Recently, the expression of some proteins has been reported as a predictor of the efficacy of cytotoxic chemotherapeutic agents. Excision repair cross-complementation group 1 (ERCC1) is a DNA repair gene in the nucleotide excision repair pathway that is activated when platinum-based chemotherapeutic agents form DNA adducts (14). High ERCC1 expression in several cancers has been reported in association with resistance to platinum-based treatment (15–17). Class III β-tubulin (TUBB3) is a major component of the microtubules that are targeted by taxane-based agents, which exert their growth inhibitory effects through the inhibition of microtubule dynamics, resulting in the growth arrest of tumor cells at the G2-M phase (18). High expression of TUBB3 has been reported in association with resistance to taxane-based treatment in human cancers (19–21). Thymidylate synthase (TS) is an enzyme that generates deoxythymidine monophosphate, which is subsequently phosphorylated to thymidine triphosphate for use in DNA synthesis and repair. High expression of TS has been reported in association with fluorouracil (5FU)-based chemotherapy (including S-1 agent) resistance in various cancers (22–24). Dihydropyrimidine dehydrogenase (DPD) is the initial and rate-limiting enzyme in degrading 5-FU to 2-fluoro-β-alanine (25), and high expression of DPD has been reported in association with resistance to 5-FU-based chemotherapies (26–28). Orotate phosphoribosyltransferase (OPRT) is an enzyme involved in pyrimidine biosynthesis and contributes to the conversion of 5-FU into fdUMP, an active form of 5-FU. Low expression of OPRT has been reported in association with resistance to 5-FU-based chemotherapies (29,30).

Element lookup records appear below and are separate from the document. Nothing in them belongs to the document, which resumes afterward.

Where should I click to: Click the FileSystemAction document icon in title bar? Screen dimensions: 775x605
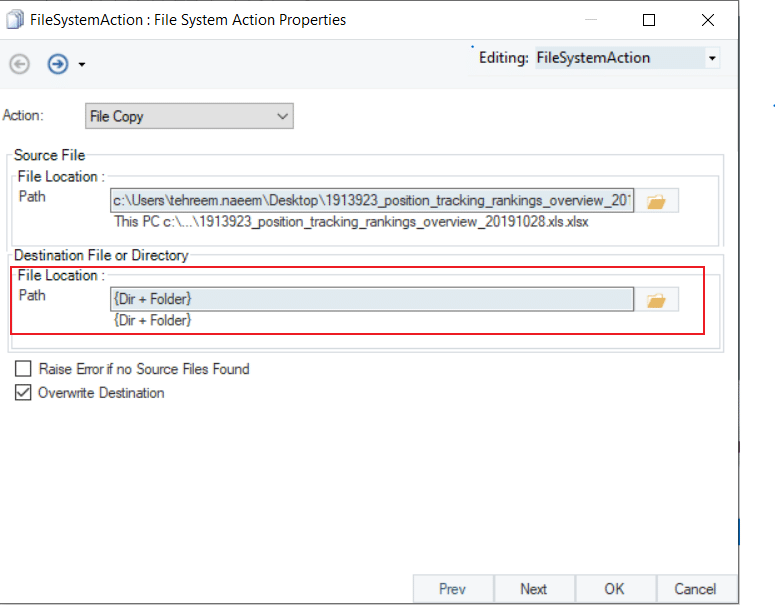pos(15,20)
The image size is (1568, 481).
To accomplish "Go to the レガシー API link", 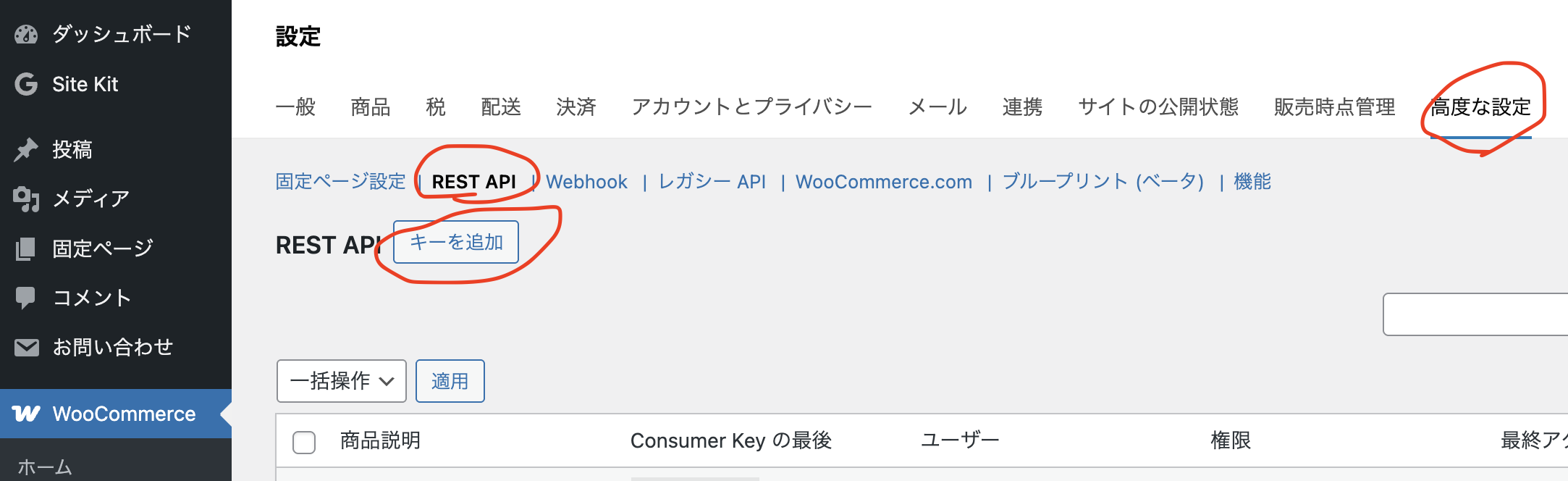I will pyautogui.click(x=712, y=182).
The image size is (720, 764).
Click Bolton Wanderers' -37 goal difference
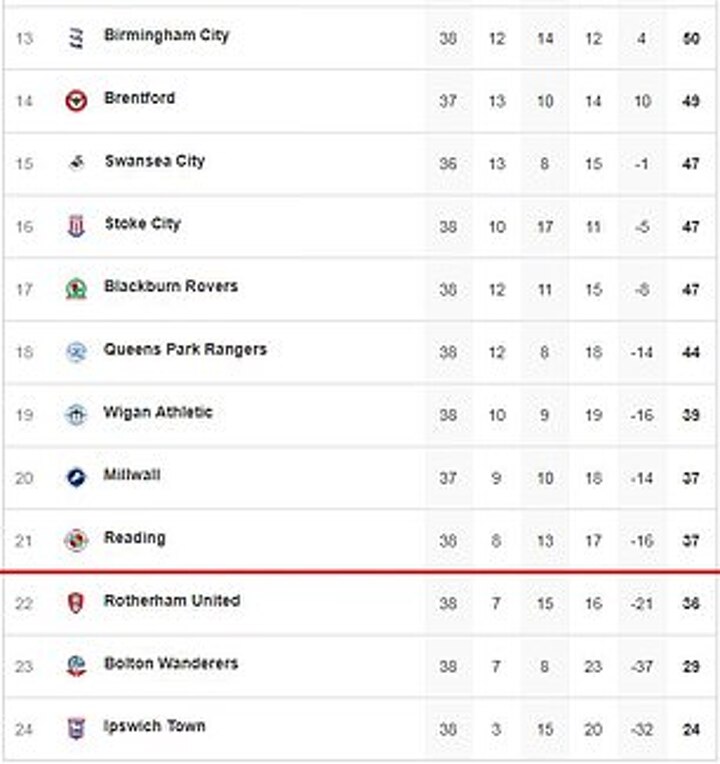tap(642, 667)
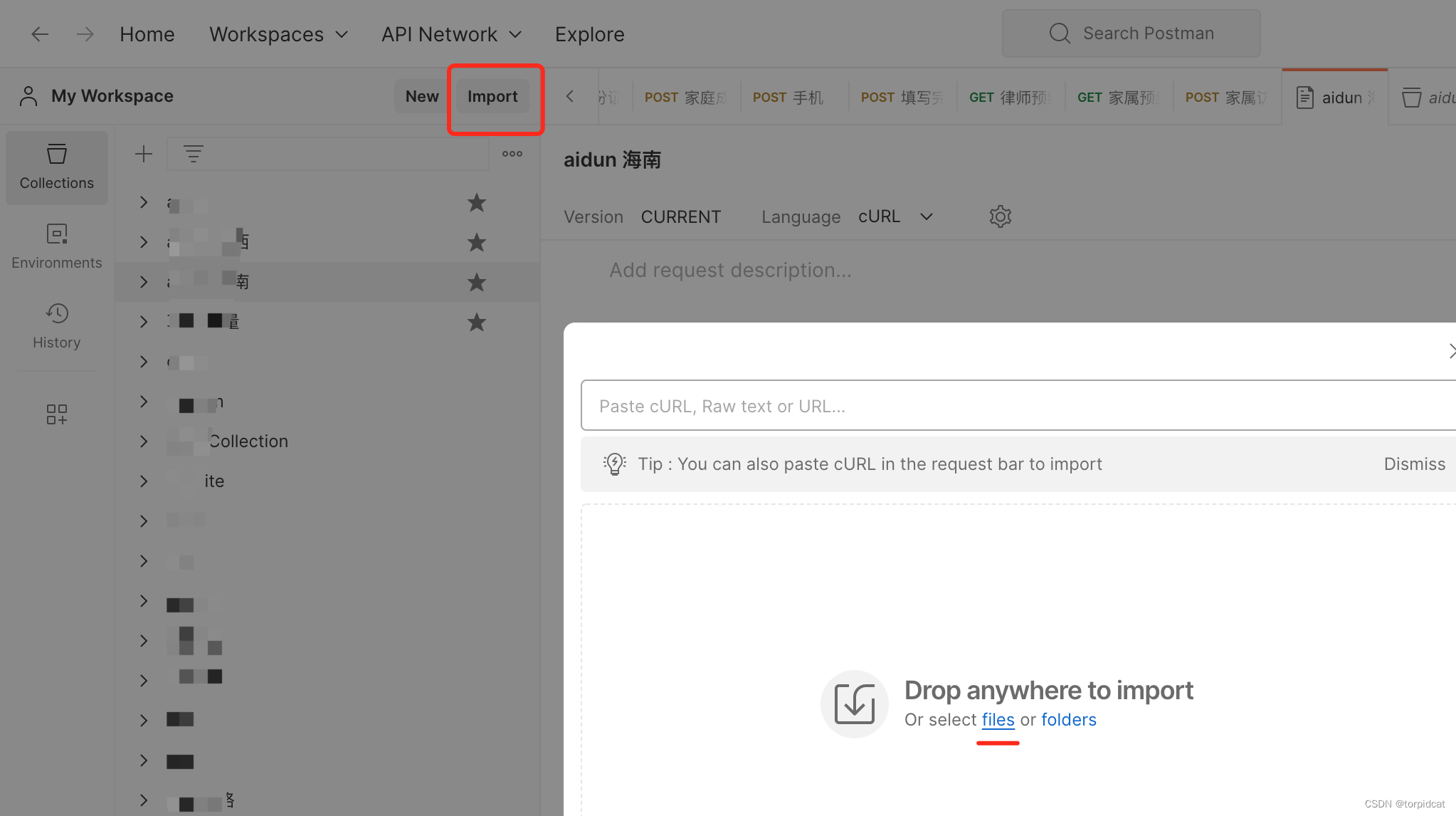Click the Import button
Image resolution: width=1456 pixels, height=816 pixels.
point(492,97)
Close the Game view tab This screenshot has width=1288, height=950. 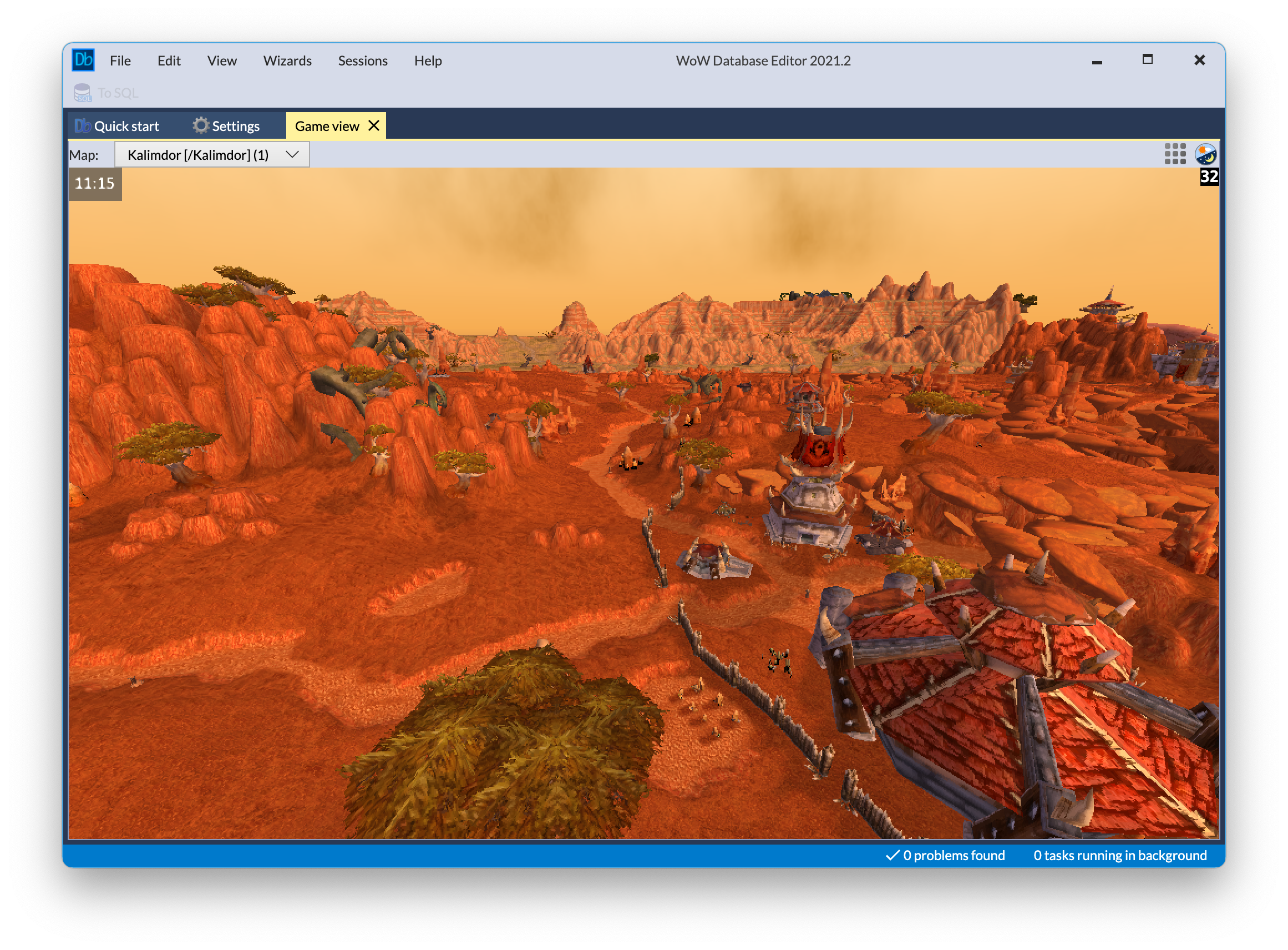coord(373,125)
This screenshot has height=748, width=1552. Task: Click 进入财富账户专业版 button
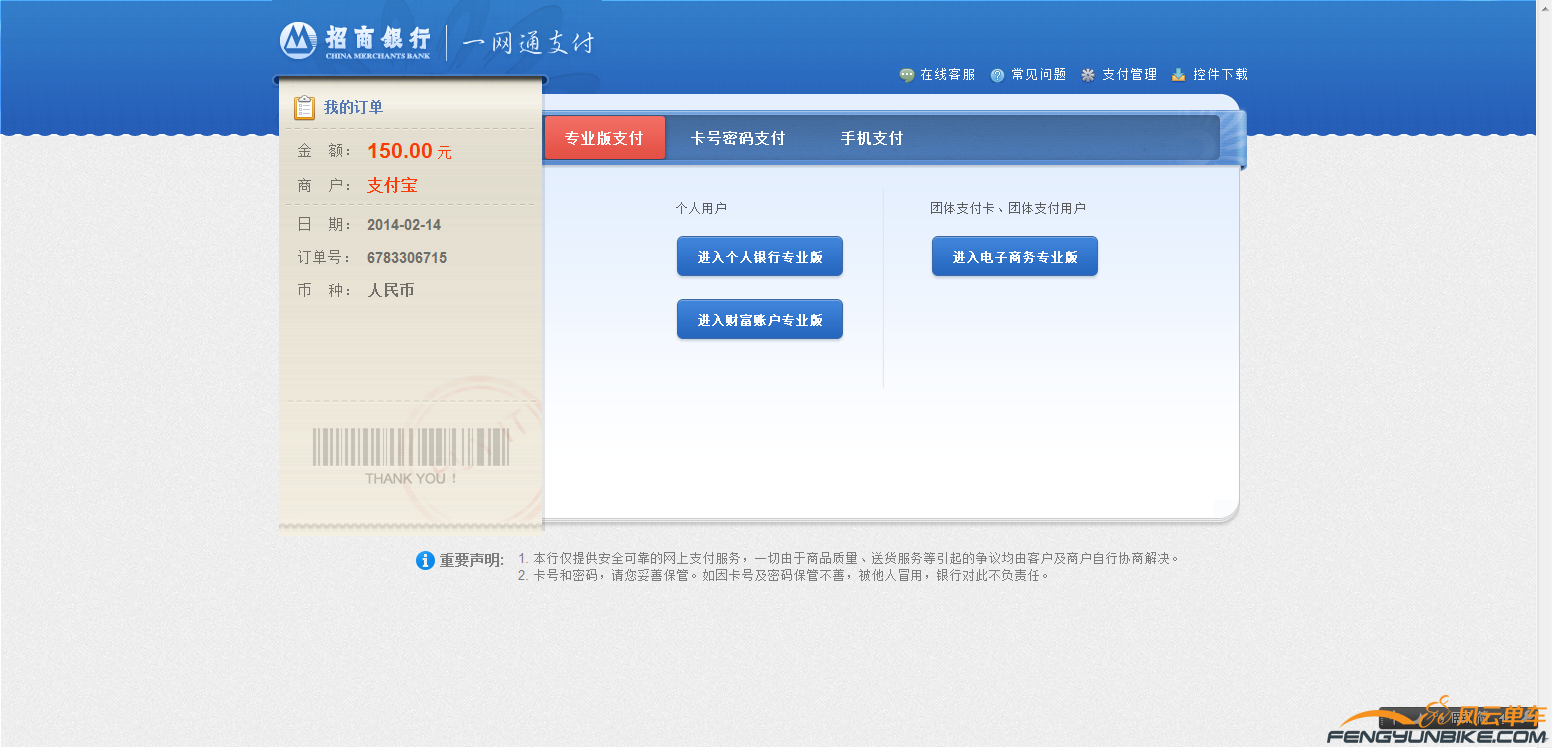pos(759,319)
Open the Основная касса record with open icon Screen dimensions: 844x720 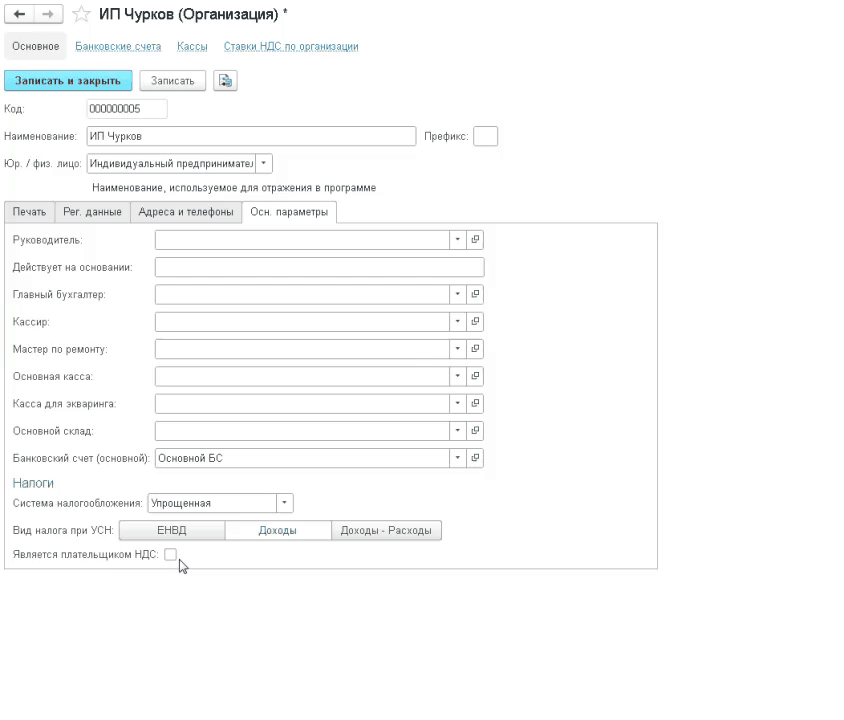476,376
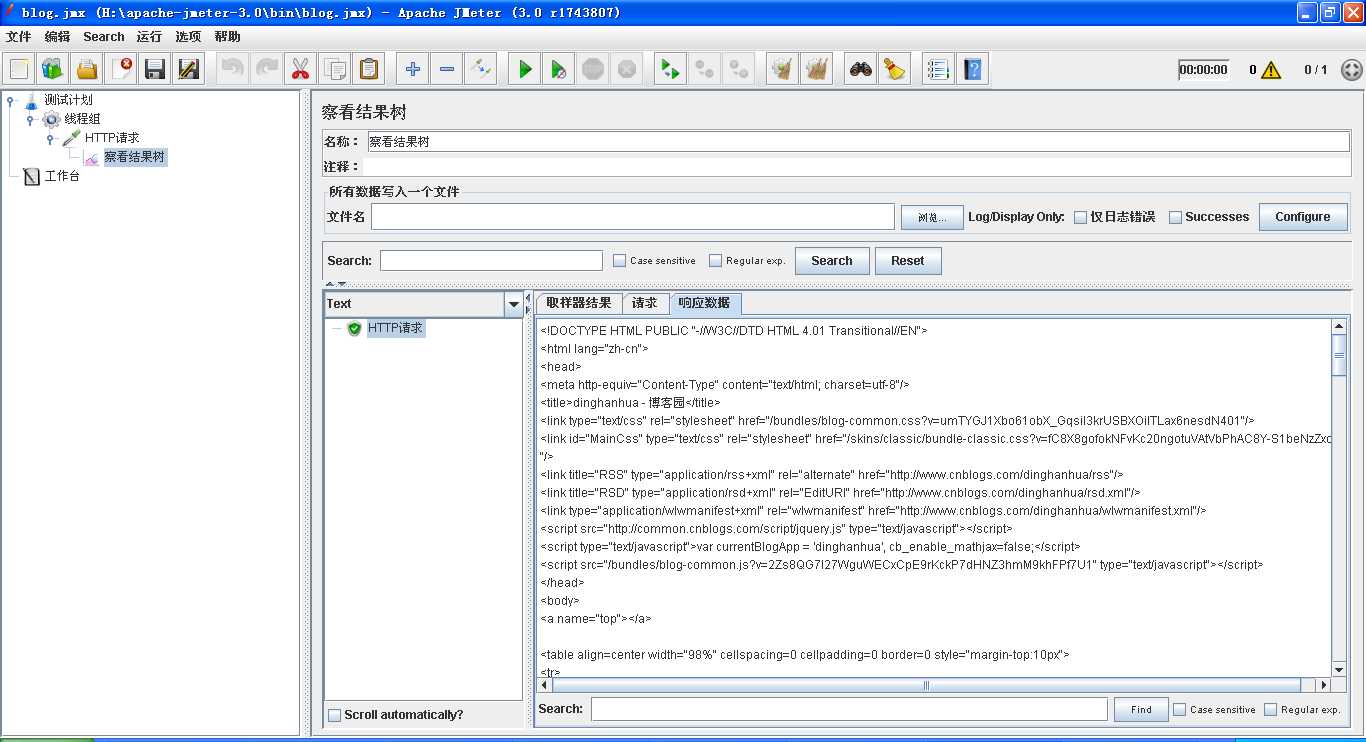The height and width of the screenshot is (742, 1366).
Task: Click the Cut scissors toolbar icon
Action: coord(299,69)
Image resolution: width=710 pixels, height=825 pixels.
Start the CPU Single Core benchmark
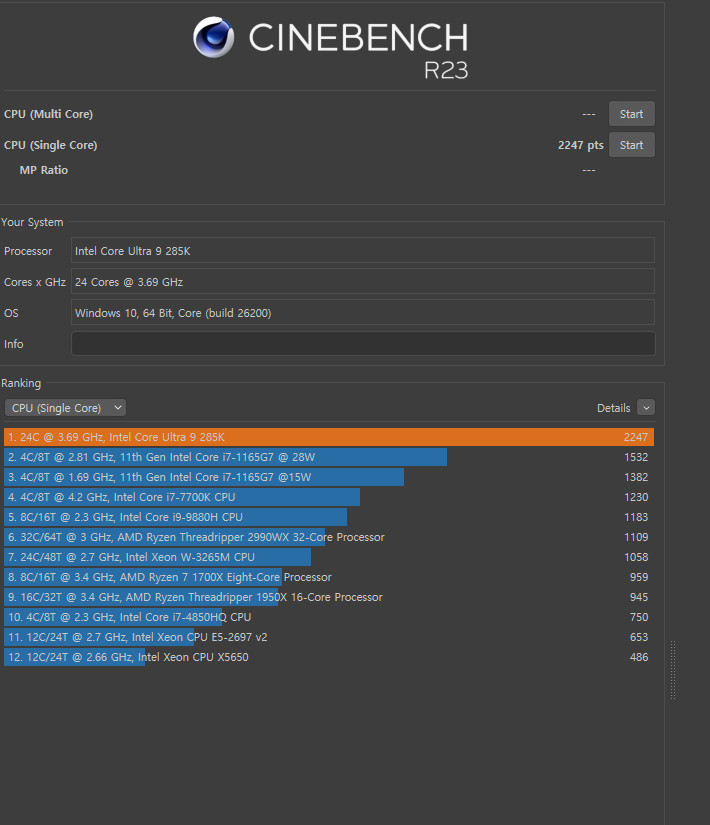631,145
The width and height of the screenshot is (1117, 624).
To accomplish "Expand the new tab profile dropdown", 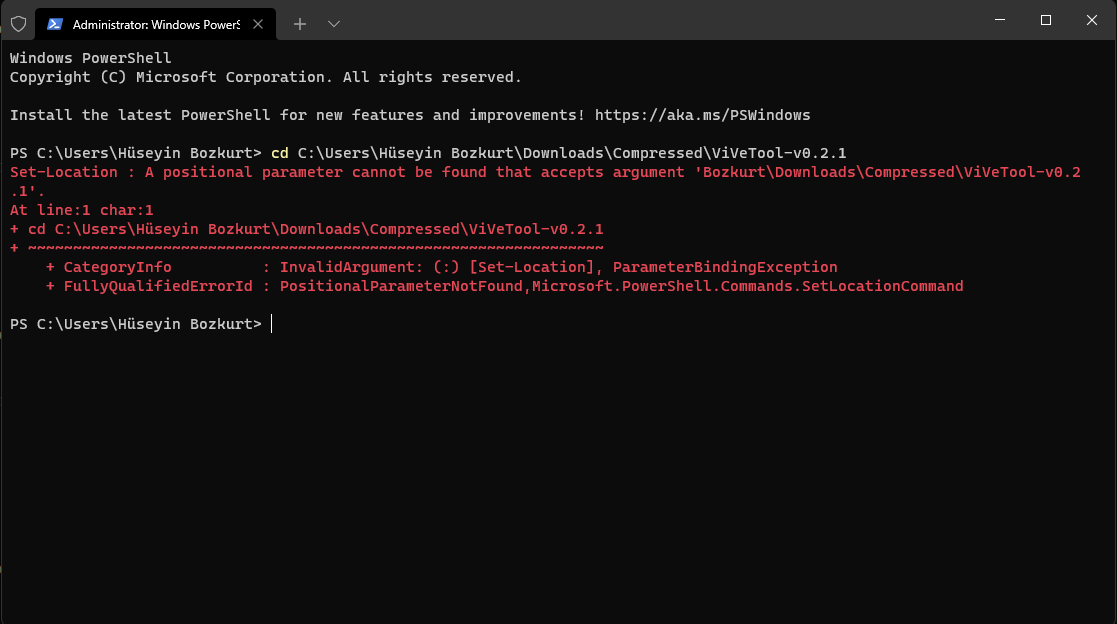I will coord(334,23).
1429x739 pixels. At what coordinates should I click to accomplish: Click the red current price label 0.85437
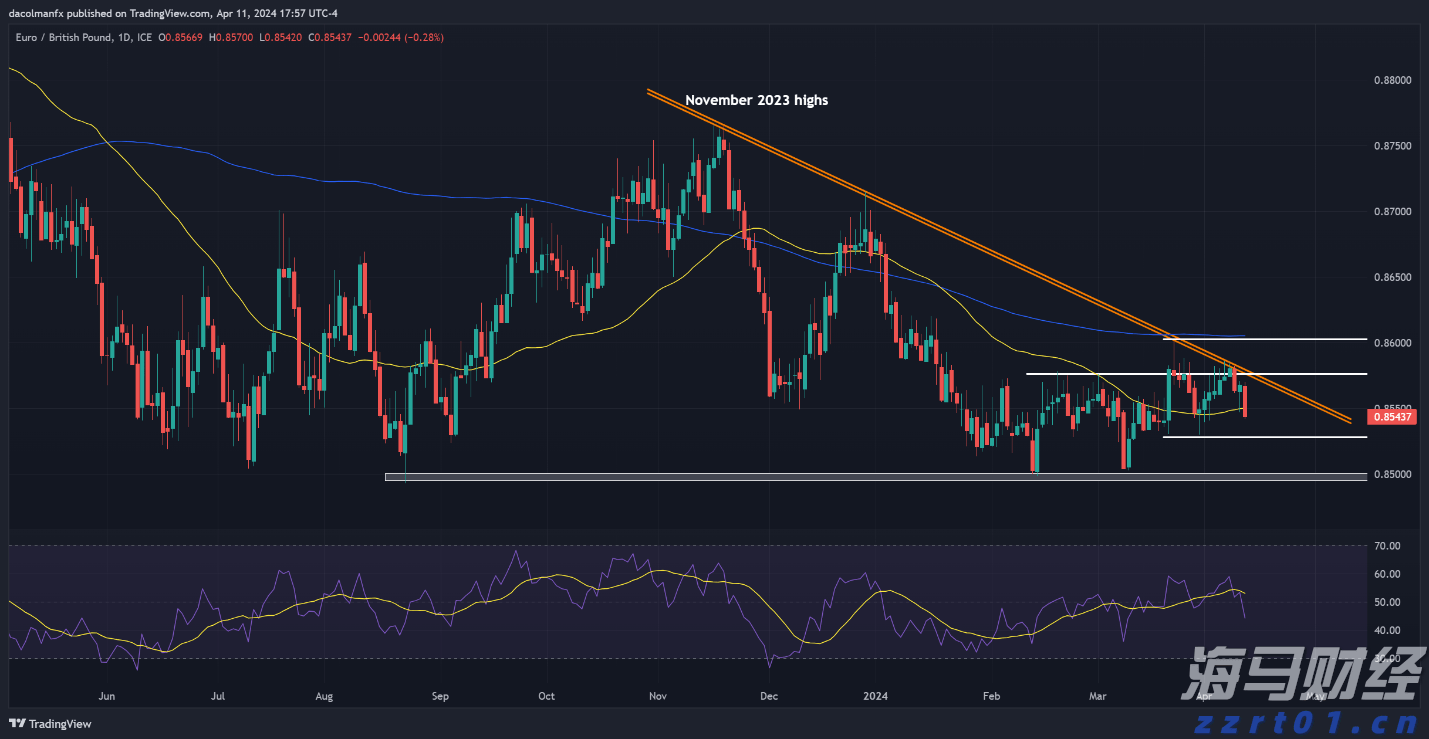tap(1391, 416)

In this study, we investigated the expression of several proteins in completely resected NSCLC patients who received carboplatin plus paclitaxel (CP) or S-1 regimen as adjuvant chemotherapy.
Patients and methods
Patients
A multicenter randomized feasibility study of CP vs. S-1 in patients with locally advanced completely resected NSCLC was conducted. Forty patients underwent complete resection and were diagnosed with pathological stage II or IIIA NSCLC (the 7th edition of the Tumor-Node-Metastasis classification) (31) at Nagoya City University Hospital (Nagoya, Japan) and its affiliated hospitals between January 2008 and December 2013.
Written informed consent was obtained from all patients, and the study protocol was approved by the Institutional Review Board of each participating institution (Nagoya City University Hospital No. 45-13-0020). This study was registered on the UMIN Clinical Trial database (ID:000001510). We have reported on details of this study (32). In this paper, we evaluated the relationships between the protein expression and the prognosis of patients who received adjuvant chemotherapy after complete surgical resection. The randomization was performed centrally at the Department of Oncology, Immunology and Surgery, Nagoya City University Graduate School of Medical Sciences (Nagoya, Japan).
Design of the study and treatment schedule
The patients were randomly assigned either to arm A (21 cases) receiving CP bi-weekly or to arm B (19 cases) receiving S-1. Among the 40 patients, two patients assigned to arm A could not continue the adjuvant chemotherapy because of a Grade 4 allergic reaction (anaphylactic shock) during the first cycle of paclitaxel infusion. We excluded these two patients from this additional study and investigated the 38 patients who received adjuvant chemotherapy over two courses.
The infusing dosage of paclitaxel was 120 mg m−2 on days 1 and 15. Carboplatin at an area under the curve (AUC 3) dose was also administered on days 1 and 15. The patients received adjuvant chemotherapy with carboplatin plus paclitaxel every four weeks for up to four cycles. Calvert's formula was used to calculate the dose of the AUC for carboplatin (33), while the creatinine clearance was determined with the Jellifie formula (34). The dosage of S-1 was established as follows: patients with a body surface area (BSA) <1.25 m2 received 40 mg twice a day (80 mg/day), those with BSA of ≥1.25 m2 but <1.5 m2 received 50 mg twice a day (100 mg/day), and those with a BSA ≥1.5 m2 received 60 mg twice a day (120 mg/day). S-1 was administered for two weeks followed by a one-week rest period for up to one year. Both arms A and B continued on the above prescription unless any evidence for relapse, other malignancies, or severe adverse events were identified.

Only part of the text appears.